--- Begin MATERIAL SHOWN ---
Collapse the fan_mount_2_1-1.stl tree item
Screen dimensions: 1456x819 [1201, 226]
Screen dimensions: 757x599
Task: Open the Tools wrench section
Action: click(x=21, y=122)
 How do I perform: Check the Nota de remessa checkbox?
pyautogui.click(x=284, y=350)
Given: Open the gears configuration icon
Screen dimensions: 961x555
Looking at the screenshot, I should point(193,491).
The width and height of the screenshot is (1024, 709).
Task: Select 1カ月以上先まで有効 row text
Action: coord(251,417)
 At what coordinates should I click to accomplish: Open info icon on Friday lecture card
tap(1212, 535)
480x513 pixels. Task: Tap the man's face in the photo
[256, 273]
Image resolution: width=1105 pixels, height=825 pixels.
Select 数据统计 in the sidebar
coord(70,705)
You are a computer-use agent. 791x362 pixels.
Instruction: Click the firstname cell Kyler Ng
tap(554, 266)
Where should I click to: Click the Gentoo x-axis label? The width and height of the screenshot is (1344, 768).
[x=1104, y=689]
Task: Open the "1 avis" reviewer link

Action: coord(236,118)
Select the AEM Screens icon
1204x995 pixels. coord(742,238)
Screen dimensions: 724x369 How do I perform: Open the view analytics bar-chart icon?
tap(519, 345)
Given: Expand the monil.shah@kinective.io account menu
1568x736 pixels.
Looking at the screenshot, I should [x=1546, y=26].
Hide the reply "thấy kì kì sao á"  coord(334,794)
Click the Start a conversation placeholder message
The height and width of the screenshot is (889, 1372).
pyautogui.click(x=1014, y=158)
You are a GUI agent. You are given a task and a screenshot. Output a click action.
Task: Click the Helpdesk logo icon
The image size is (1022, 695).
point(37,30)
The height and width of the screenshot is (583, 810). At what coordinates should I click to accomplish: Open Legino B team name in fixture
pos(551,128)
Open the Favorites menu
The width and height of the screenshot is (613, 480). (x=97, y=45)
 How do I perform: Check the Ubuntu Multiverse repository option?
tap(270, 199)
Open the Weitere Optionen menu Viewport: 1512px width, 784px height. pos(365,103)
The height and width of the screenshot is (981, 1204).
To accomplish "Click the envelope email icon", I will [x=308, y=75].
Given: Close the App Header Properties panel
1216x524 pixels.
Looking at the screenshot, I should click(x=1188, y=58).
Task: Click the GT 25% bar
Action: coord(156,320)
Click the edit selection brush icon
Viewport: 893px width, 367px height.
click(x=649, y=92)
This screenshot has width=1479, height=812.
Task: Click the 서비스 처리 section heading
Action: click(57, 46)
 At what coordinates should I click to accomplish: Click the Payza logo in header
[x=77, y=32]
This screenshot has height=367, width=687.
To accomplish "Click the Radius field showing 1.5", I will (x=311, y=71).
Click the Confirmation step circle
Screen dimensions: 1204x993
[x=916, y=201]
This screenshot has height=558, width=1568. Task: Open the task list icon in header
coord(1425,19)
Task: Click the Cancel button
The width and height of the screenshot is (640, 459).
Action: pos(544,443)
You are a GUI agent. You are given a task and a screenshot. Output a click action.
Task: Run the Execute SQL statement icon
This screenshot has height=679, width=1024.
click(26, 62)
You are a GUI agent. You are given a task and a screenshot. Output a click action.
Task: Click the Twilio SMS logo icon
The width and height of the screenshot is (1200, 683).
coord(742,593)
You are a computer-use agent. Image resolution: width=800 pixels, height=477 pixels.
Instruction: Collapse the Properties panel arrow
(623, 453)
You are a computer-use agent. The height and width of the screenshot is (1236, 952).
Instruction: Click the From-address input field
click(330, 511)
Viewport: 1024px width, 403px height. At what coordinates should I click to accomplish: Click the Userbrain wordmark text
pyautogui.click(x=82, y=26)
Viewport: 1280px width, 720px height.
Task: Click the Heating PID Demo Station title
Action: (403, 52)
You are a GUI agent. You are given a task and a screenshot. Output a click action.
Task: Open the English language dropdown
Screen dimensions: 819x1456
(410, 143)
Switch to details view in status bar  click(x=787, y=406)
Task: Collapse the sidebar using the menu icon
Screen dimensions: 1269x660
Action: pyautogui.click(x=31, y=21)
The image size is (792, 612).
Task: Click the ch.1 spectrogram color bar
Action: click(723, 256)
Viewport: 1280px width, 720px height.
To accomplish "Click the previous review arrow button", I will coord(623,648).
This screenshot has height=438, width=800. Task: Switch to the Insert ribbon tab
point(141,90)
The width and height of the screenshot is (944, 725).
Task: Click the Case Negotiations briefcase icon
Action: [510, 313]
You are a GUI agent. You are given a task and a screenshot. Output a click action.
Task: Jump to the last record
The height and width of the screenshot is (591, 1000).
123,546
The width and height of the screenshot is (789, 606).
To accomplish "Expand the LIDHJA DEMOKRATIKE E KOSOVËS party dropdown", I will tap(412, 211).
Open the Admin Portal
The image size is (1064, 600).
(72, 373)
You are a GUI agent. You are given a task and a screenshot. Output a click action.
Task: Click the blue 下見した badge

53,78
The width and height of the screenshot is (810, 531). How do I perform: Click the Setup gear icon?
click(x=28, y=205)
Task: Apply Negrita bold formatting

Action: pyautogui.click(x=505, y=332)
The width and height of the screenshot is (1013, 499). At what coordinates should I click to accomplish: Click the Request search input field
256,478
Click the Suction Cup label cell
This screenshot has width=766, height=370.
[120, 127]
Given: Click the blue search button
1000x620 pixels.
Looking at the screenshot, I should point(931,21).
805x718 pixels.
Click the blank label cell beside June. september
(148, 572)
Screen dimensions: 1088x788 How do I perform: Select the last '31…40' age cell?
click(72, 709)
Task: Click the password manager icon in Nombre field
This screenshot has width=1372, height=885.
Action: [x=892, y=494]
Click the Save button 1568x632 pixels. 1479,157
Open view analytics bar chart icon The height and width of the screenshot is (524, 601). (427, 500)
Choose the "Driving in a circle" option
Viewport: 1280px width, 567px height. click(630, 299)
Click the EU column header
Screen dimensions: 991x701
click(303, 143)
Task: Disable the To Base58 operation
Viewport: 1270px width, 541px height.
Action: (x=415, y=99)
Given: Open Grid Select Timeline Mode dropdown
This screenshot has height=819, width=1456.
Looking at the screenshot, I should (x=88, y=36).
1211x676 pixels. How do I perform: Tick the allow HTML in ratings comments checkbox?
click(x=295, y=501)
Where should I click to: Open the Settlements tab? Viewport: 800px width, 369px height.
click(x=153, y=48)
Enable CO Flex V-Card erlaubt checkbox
--- End MATERIAL SHOWN ---
▸ **PROBLEM REQUIREMENTS**: Retype every one of the rows above, keeping each line identical to the original.

▸ **ANSWER TO THIS PROBLEM**:
Collapse the fan_mount_2_1-1.stl tree item
Screen dimensions: 1456x819 [1201, 226]
Screen dimensions: 757x599
Task: Open the Tools wrench section
Action: click(x=21, y=122)
 How do I perform: Check the Nota de remessa checkbox?
pyautogui.click(x=284, y=350)
Given: Open the gears configuration icon
Screen dimensions: 961x555
Looking at the screenshot, I should point(193,491).
The width and height of the screenshot is (1024, 709).
Task: Select 1カ月以上先まで有効 row text
Action: coord(251,417)
 At what coordinates should I click to accomplish: Open info icon on Friday lecture card
tap(1212, 535)
480x513 pixels. Task: Tap the man's face in the photo
[256, 273]
Image resolution: width=1105 pixels, height=825 pixels.
Select 数据统计 in the sidebar
coord(70,705)
You are a computer-use agent. 791x362 pixels.
Instruction: Click the firstname cell Kyler Ng
tap(554, 266)
Where should I click to: Click the Gentoo x-axis label? The width and height of the screenshot is (1344, 768).
[x=1104, y=689]
Task: Open the "1 avis" reviewer link

Action: coord(236,118)
Select the AEM Screens icon
1204x995 pixels. coord(742,238)
Screen dimensions: 724x369 How do I perform: Open the view analytics bar-chart icon?
tap(519, 345)
Given: Expand the monil.shah@kinective.io account menu
1568x736 pixels.
Looking at the screenshot, I should [x=1546, y=26].
Hide the reply "thấy kì kì sao á"  coord(334,794)
Click the Start a conversation placeholder message
The height and width of the screenshot is (889, 1372).
pyautogui.click(x=1014, y=158)
You are a GUI agent. You are given a task and a screenshot. Output a click action.
Task: Click the Helpdesk logo icon
The image size is (1022, 695).
point(37,30)
The height and width of the screenshot is (583, 810). At what coordinates should I click to accomplish: Open Legino B team name in fixture
pos(551,128)
Open the Favorites menu
The width and height of the screenshot is (613, 480). (x=97, y=45)
 How do I perform: Check the Ubuntu Multiverse repository option?
tap(270, 199)
Open the Weitere Optionen menu Viewport: 1512px width, 784px height. pos(365,103)
The height and width of the screenshot is (981, 1204).
To accomplish "Click the envelope email icon", I will [x=308, y=75].
Given: Close the App Header Properties panel
1216x524 pixels.
Looking at the screenshot, I should click(x=1188, y=58).
Task: Click the GT 25% bar
Action: coord(156,320)
Click the edit selection brush icon
Viewport: 893px width, 367px height.
click(x=649, y=92)
This screenshot has width=1479, height=812.
Task: Click the 서비스 처리 section heading
Action: click(57, 46)
 At what coordinates should I click to accomplish: Click the Payza logo in header
[x=77, y=32]
This screenshot has height=367, width=687.
To accomplish "Click the Radius field showing 1.5", I will (x=311, y=71).
Click the Confirmation step circle
Screen dimensions: 1204x993
[x=916, y=201]
This screenshot has height=558, width=1568. Task: Open the task list icon in header
coord(1425,19)
Task: Click the Cancel button
The width and height of the screenshot is (640, 459).
Action: pos(544,443)
You are a GUI agent. You are given a task and a screenshot. Output a click action.
Task: Run the Execute SQL statement icon
This screenshot has height=679, width=1024.
click(26, 62)
You are a GUI agent. You are given a task and a screenshot. Output a click action.
Task: Click the Twilio SMS logo icon
The width and height of the screenshot is (1200, 683).
coord(742,593)
You are a computer-use agent. Image resolution: width=800 pixels, height=477 pixels.
Instruction: Collapse the Properties panel arrow
(623, 453)
You are a computer-use agent. The height and width of the screenshot is (1236, 952).
Instruction: Click the From-address input field
click(330, 511)
Viewport: 1024px width, 403px height. At what coordinates should I click to accomplish: Click the Userbrain wordmark text
pyautogui.click(x=82, y=26)
Viewport: 1280px width, 720px height.
Task: Click the Heating PID Demo Station title
Action: (403, 52)
You are a GUI agent. You are given a task and a screenshot. Output a click action.
Task: Open the English language dropdown
Screen dimensions: 819x1456
(410, 143)
Switch to details view in status bar  click(x=787, y=406)
Task: Collapse the sidebar using the menu icon
Screen dimensions: 1269x660
Action: pyautogui.click(x=31, y=21)
The image size is (792, 612).
Task: Click the ch.1 spectrogram color bar
Action: click(723, 256)
Viewport: 1280px width, 720px height.
To accomplish "Click the previous review arrow button", I will coord(623,648).
This screenshot has height=438, width=800. Task: Switch to the Insert ribbon tab
point(141,90)
The width and height of the screenshot is (944, 725).
Task: Click the Case Negotiations briefcase icon
Action: [510, 313]
You are a GUI agent. You are given a task and a screenshot. Output a click action.
Task: Jump to the last record
The height and width of the screenshot is (591, 1000).
123,546
The width and height of the screenshot is (789, 606).
To accomplish "Expand the LIDHJA DEMOKRATIKE E KOSOVËS party dropdown", I will tap(412, 211).
Open the Admin Portal
The image size is (1064, 600).
(72, 373)
You are a GUI agent. You are given a task and a screenshot. Output a click action.
Task: Click the blue 下見した badge

53,78
The width and height of the screenshot is (810, 531). How do I perform: Click the Setup gear icon?
click(x=28, y=205)
Task: Apply Negrita bold formatting

Action: pyautogui.click(x=505, y=332)
The width and height of the screenshot is (1013, 499). At what coordinates should I click to accomplish: Click the Request search input field
256,478
Click the Suction Cup label cell
This screenshot has width=766, height=370.
[120, 127]
Given: Click the blue search button
1000x620 pixels.
Looking at the screenshot, I should point(931,21).
805x718 pixels.
Click the blank label cell beside June. september
(148, 572)
Screen dimensions: 1088x788 How do I perform: Select the last '31…40' age cell?
click(72, 709)
Task: Click the password manager icon in Nombre field
This screenshot has width=1372, height=885.
Action: [x=892, y=494]
Click the Save button 1568x632 pixels. 1479,157
Open view analytics bar chart icon The height and width of the screenshot is (524, 601). (427, 500)
Choose the "Driving in a circle" option
Viewport: 1280px width, 567px height. click(630, 299)
Click the EU column header
Screen dimensions: 991x701
click(303, 143)
Task: Disable the To Base58 operation
Viewport: 1270px width, 541px height.
Action: (x=415, y=99)
Given: Open Grid Select Timeline Mode dropdown
This screenshot has height=819, width=1456.
Looking at the screenshot, I should (x=88, y=36).
1211x676 pixels. How do I perform: Tick the allow HTML in ratings comments checkbox?
click(x=295, y=501)
Where should I click to: Open the Settlements tab? Viewport: 800px width, 369px height.
click(x=153, y=48)
Enable CO Flex V-Card erlaubt checkbox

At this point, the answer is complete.